» Task prompt:
Print every entry below again. Nothing may differ from the original.

##### Information

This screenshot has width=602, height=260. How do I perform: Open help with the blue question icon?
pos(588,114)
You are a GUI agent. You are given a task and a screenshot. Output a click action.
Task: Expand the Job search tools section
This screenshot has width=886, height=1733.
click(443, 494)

##########

» Answer for the task:
This screenshot has width=602, height=260. How do I perform: Open help with the blue question icon?
pos(588,114)
You are a GUI agent. You are given a task and a screenshot. Output a click action.
Task: Expand the Job search tools section
This screenshot has width=886, height=1733.
click(443, 494)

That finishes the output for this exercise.